(Task to carry out) The task here is to set down every line of the listing exactly.
══ Records
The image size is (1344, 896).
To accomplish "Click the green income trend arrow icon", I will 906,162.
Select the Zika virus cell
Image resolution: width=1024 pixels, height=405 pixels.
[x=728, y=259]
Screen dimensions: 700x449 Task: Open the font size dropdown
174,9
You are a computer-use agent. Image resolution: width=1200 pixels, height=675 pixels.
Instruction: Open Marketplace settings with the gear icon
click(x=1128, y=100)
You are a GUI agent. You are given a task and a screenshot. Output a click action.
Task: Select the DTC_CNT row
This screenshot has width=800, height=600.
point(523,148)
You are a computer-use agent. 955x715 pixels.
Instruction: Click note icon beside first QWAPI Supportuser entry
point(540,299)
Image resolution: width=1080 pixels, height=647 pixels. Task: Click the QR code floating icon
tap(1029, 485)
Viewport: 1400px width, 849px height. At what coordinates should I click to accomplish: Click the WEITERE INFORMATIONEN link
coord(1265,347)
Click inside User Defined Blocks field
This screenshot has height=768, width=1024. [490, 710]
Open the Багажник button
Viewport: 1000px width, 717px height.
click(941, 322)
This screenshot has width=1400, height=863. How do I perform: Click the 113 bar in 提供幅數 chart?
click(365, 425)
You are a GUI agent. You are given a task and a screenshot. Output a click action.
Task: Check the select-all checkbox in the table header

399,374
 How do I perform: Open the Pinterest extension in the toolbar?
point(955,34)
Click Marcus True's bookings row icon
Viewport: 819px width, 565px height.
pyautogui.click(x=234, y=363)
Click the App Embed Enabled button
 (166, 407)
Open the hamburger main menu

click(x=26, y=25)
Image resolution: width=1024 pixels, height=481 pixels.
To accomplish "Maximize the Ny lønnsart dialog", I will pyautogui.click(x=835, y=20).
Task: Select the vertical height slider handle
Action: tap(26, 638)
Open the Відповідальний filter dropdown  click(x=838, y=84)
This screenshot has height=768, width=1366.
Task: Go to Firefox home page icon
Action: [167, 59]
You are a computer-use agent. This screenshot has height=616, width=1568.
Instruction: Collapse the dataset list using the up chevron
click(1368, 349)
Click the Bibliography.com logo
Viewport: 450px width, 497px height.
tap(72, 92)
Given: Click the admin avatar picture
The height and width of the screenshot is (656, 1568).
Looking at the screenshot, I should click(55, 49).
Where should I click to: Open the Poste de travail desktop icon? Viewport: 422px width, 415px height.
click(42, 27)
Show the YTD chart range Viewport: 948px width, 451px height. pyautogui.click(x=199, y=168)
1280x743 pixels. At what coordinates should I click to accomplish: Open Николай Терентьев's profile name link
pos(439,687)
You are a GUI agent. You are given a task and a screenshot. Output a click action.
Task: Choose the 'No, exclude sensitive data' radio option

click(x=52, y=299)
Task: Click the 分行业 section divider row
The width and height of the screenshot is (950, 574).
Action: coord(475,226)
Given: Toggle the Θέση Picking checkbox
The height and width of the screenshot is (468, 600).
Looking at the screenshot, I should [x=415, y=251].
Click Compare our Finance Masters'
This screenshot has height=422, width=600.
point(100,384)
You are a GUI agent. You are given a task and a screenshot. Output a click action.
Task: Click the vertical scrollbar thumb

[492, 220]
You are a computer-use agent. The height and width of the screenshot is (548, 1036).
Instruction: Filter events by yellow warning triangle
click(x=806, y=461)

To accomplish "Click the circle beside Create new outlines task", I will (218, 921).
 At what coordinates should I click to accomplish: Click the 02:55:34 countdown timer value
════
(Result below)
The image size is (1344, 896).
To accomplish "Click the green income trend arrow icon", I will 906,162.
Select the Zika virus cell
Image resolution: width=1024 pixels, height=405 pixels.
[x=728, y=259]
Screen dimensions: 700x449 Task: Open the font size dropdown
174,9
You are a computer-use agent. Image resolution: width=1200 pixels, height=675 pixels.
Instruction: Open Marketplace settings with the gear icon
click(x=1128, y=100)
You are a GUI agent. You are given a task and a screenshot. Output a click action.
Task: Select the DTC_CNT row
This screenshot has width=800, height=600.
point(523,148)
You are a computer-use agent. 955x715 pixels.
Instruction: Click note icon beside first QWAPI Supportuser entry
point(540,299)
Image resolution: width=1080 pixels, height=647 pixels. Task: Click the QR code floating icon
tap(1029, 485)
Viewport: 1400px width, 849px height. At what coordinates should I click to accomplish: Click the WEITERE INFORMATIONEN link
coord(1265,347)
Click inside User Defined Blocks field
This screenshot has height=768, width=1024. [490, 710]
Open the Багажник button
Viewport: 1000px width, 717px height.
click(941, 322)
This screenshot has width=1400, height=863. How do I perform: Click the 113 bar in 提供幅數 chart?
click(365, 425)
You are a GUI agent. You are given a task and a screenshot. Output a click action.
Task: Check the select-all checkbox in the table header

399,374
 How do I perform: Open the Pinterest extension in the toolbar?
point(955,34)
Click Marcus True's bookings row icon
Viewport: 819px width, 565px height.
pyautogui.click(x=234, y=363)
Click the App Embed Enabled button
 (166, 407)
Open the hamburger main menu

click(x=26, y=25)
Image resolution: width=1024 pixels, height=481 pixels.
To accomplish "Maximize the Ny lønnsart dialog", I will pyautogui.click(x=835, y=20).
Task: Select the vertical height slider handle
Action: tap(26, 638)
Open the Відповідальний filter dropdown  click(x=838, y=84)
This screenshot has height=768, width=1366.
Task: Go to Firefox home page icon
Action: [167, 59]
You are a computer-use agent. This screenshot has height=616, width=1568.
Instruction: Collapse the dataset list using the up chevron
click(1368, 349)
Click the Bibliography.com logo
Viewport: 450px width, 497px height.
tap(72, 92)
Given: Click the admin avatar picture
The height and width of the screenshot is (656, 1568).
Looking at the screenshot, I should click(55, 49).
Where should I click to: Open the Poste de travail desktop icon? Viewport: 422px width, 415px height.
click(42, 27)
Show the YTD chart range Viewport: 948px width, 451px height. pyautogui.click(x=199, y=168)
1280x743 pixels. At what coordinates should I click to accomplish: Open Николай Терентьев's profile name link
pos(439,687)
You are a GUI agent. You are given a task and a screenshot. Output a click action.
Task: Choose the 'No, exclude sensitive data' radio option

click(x=52, y=299)
Task: Click the 分行业 section divider row
The width and height of the screenshot is (950, 574).
Action: coord(475,226)
Given: Toggle the Θέση Picking checkbox
The height and width of the screenshot is (468, 600).
Looking at the screenshot, I should [x=415, y=251].
Click Compare our Finance Masters'
This screenshot has height=422, width=600.
point(100,384)
You are a GUI agent. You are given a task and a screenshot. Output a click action.
Task: Click the vertical scrollbar thumb

[492, 220]
You are a computer-use agent. The height and width of the screenshot is (548, 1036).
Instruction: Filter events by yellow warning triangle
click(x=806, y=461)

To accomplish "Click the circle beside Create new outlines task", I will (218, 921).
 At what coordinates should I click to accomplish: Click the 02:55:34 countdown timer value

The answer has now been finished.